Il est utile de revenir un peu en arrière dans notre propos, qui était, avons-nous dit il y a déjà quelques semaines, d’engager une incursion en profondeur dans la Grèce ancienne à travers une comparaison entre Parménide et Socrate… Or que révèle aujourd’hui cette comparaison ? Elle révèle justement que Socrate est allé plus loin que Parménide dans la mobilisation de la tradition religieuse. Lui ne fait pas appel à des dieux dont le nom est absent du panthéon grec pour appuyer sa pensée : il place l’ensemble de sa carrière philosophique sous le signe d’un dieu dont le culte existe.
Lui, comme le divin Ulysse, use de détours pour parvenir à sa fin et pour échapper aux difficultés : ces difficultés dont nous avons vu en particulier que le sophiste Gorgias les a soulevées contre la thèse parménidienne selon laquelle l’être est et le non-être n’est pas… Comment cela ? Par un mouvement de retrait, d’effacement de soi comme producteur de vérité : c’est cela qui va lui donner un avantage.
Le «Personne» d’Ulysse par lequel ce dernier échappe au Cyclope dans le récit d’Homère est le même par lequel Socrate échappe au destin funeste d’une éclipse de la vérité. En immolant son identité en tant que sage, en acceptant d’être «un homme qui n’a point de connaissance», Socrate recrée les conditions d’un retour de la vérité dans la vie des citoyens d’Athènes. Son retour à l’Ithaque de la vérité réside en cette régression vers le point de «naïveté» où l’être surprend à nouveau par son apparition et où l’âme de chacun est rendue capable de faire accueil à cet événement.

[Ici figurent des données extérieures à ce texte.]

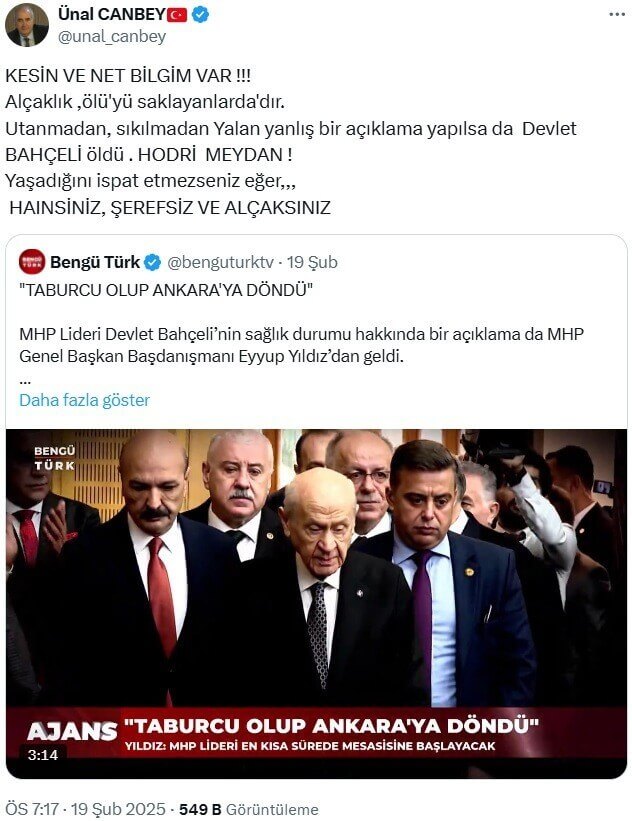The image size is (632, 821).
Task: Open the ÖS 7:17 · 19 Şub 2025 timestamp
Action: click(85, 809)
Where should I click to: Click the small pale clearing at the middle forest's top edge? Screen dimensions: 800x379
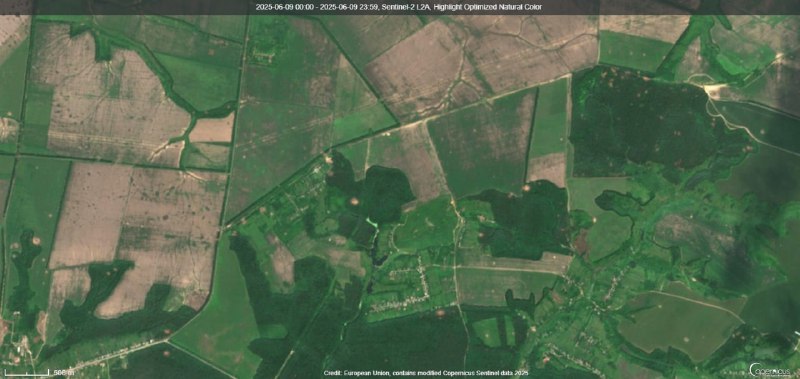point(526,188)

Une autre manifestation de la ruse, c’est que Socrate feint de ne plus s’intéresser à la question de la vérité. Il feint de ne s’intéresser qu’à l’autre – le concitoyen qu’on rencontre sur son chemin -, qu’au jeu du questionnement et de l’assentiment dans l’échange et qu’à cette entraide citoyenne dans les progrès qu’on fait en matière de vertu : devenir meilleur !
La philosophie change donc ici de vocation, du moins en apparence : au lieu de viser la vérité, elle sert à «devenir meilleur»… Mais ce détour par le désir retrouvé et commun de la vertu, et du plaisir d’être ensemble, joue comme une incantation qui fait advenir l’être dans l’horizon de l’expérience humaine, sans qu’on ait à en établir l’existence comme cherche à le faire Parménide. Il ne s’agit pas de poser l’étantité de l’être, il s’agit de s’ouvrir à l’espace de sa manifestation… Et de reconstituer le désir de déchiffrer ensemble le texte du monde dans la célébration d’une communion intellectuelle.
Le recours à cette forme particulière d’intelligence revêt, encore une fois, un enjeu multiple : déjouer le danger d’une vérité qui, aussitôt déclarée, se transforme en cible de la critique et se voue à sa propre négation ; reconstituer l’unité de la communauté autour d’une amitié philosophique qui transcende les divergences d’opinion ; réaffirmer implicitement la vocation de l’homme à la vérité et, enfin, mettre cette vocation réaffirmée au service d’une révolution religieuse qui n’est pas rupture avec l’ancienne théologie mais renouvellement de celle-ci à partir de l’intérieur…
Répétons-nous : la ruse est l’attribut des dieux les plus éminents. Socrate philosophe en faisant honneur à cet héritage… Mais les penseurs qui auront à cœur d’accorder la pratique philosophique à la tradition monothéiste prendront bien soin de ne pas le voir.